[Text passage]:
Tag Archives: Still Standing

Preview: Still Standing in Buxton, Ont.

I haven’t been quiet about my fondness for Still Standing. Jonny Harris is the perfect Wayne Rostad of this generation, visiting small communities across Canada and spotlighting their history, liveliness and quirkiness. With just 22 minutes of on-screen time, Harris and his writing team manage to tell a story through jokes and observations; no wonder Still Standing has been renewed for a season season.

For those wondering what all the fuss is about, tune in to Tuesday’s newest episode, when Harris arrives in Buxton, Ont. With a population of just 166, Buxton—near Chatham, Ont.—is a huge part of American history. The last stop on the Underground Railroad, Buxton was the place slaves headed to in search of freedom. As Harris did with his episode in Coleman, Alta.—site of the Frank Slide—he treads lightly when it comes to a heavy topic. But that doesn’t stop him from ending a heartfelt description of the dream sought by those slaves with a harsh reality.

“Canadian winters a bit of a kick in the nuts,” he states in his Newfoundland accent. “All that cotton and what I really need is some wool.”

Harris spends time tooling around the area in a sweet convertible Mustang, describing how much of the community is directly descended from slaves and that businesses have fled. Where once two stores, a gas station and garage once stood, there is nothing, forcing many young folks to flee town in search of opportunity. Ironic that Buxton was the centre for opportunity 150 years ago. African Americans, lured by the promise of free land, an education and protection from racism by Reverend William King, rang the liberty bell in town upon their arrival, signalling another freed slave.

What makes every episode of Still Standing a success is Harris’ curiosity and people skills. With his gap-toothed smile, wide eyes and wacky hair, it takes just minutes for east coast comedian to establish a repartee not only with his interview subjects but during the stand-up portions of Still Standing.

Still Standing airs Tuesdays at 9:30 p.m. on CBC.


Murdoch Mysteries star celebrates small-town Canada with laughter

On Murdoch Mysteries, Jonny Harris plays Constable George Crabtree, tasked with aiding Detective William Murdoch (Yannick Bisson) in the solving of crimes in and around turn-of-the-century Toronto. But in his newest series, Harris does some investigating of his own.

[Work to be completed]:
Please answer these from the Still Standing preview:
(a) What population does the preview give for Buxton?
(b) What car does Harris drive around the area?
(c) When and on what network does Still Standing air?

[Raw data]:
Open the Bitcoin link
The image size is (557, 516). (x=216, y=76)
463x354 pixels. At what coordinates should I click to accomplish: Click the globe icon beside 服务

[In response]:
(a) 166
(b) A convertible Mustang
(c) Tuesdays at 9:30 p.m. on CBC